My mother had a hard life....besides having me. She was born in NYC on the first day of the last century. I suppose my grandmother brought the shtetl with her and passed it along in mother’s milk. It didn’t help that my five uncles must have teased and tyrannized her because my mother lived most of her eighty-eight years in combat mode, armored with a mouth to scare the butcher and an eye to keep the grocer’s thumb off the scale.
It wasn’t until she was defenseless in her declining years that she grew into a mellow and fuller humanity. She came into her vulnerability and the little girl she never got to live.

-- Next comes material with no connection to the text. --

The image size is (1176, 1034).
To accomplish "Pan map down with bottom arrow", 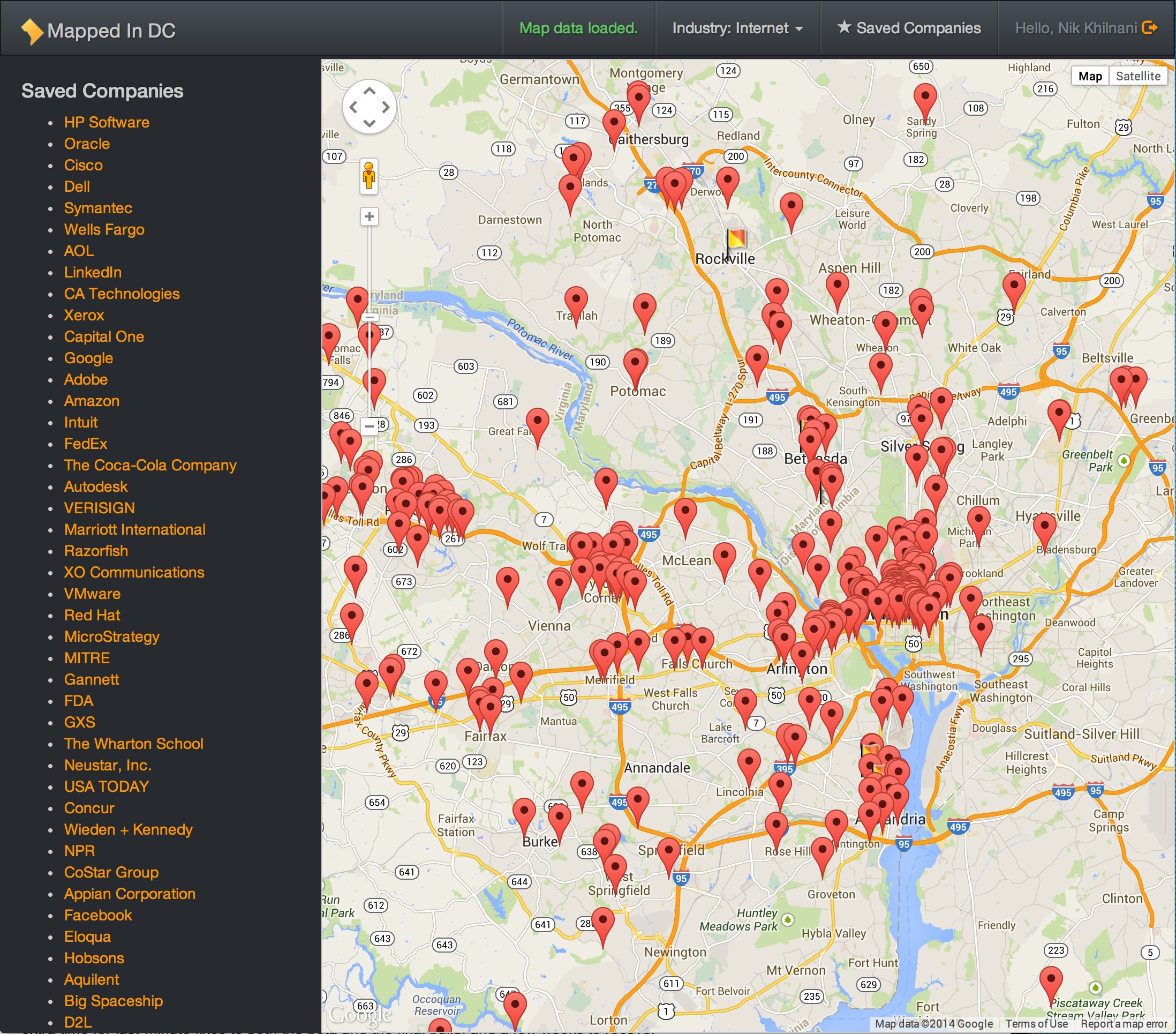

In my childhood I knew my mother as a soldier in the trenches of the marketplace, as she saw it. I accompanied her to the butcher shop with its sawdust, flypaper and bloody red roses blooming on his apron. She was convinced he and the chicken plucker held the best cuts for her out of intimidation.
Aggravation was her longest word. It never stopped; the gevalts and the oy, yoy yoys. She didn’t carry packages; she schlept them. My, how she must have suffered. She would curse the superintendent, who should burn in hell, for holding back on the steam heat and damn the landlord, that gonif, for the rent. She even cursed God for God knows what.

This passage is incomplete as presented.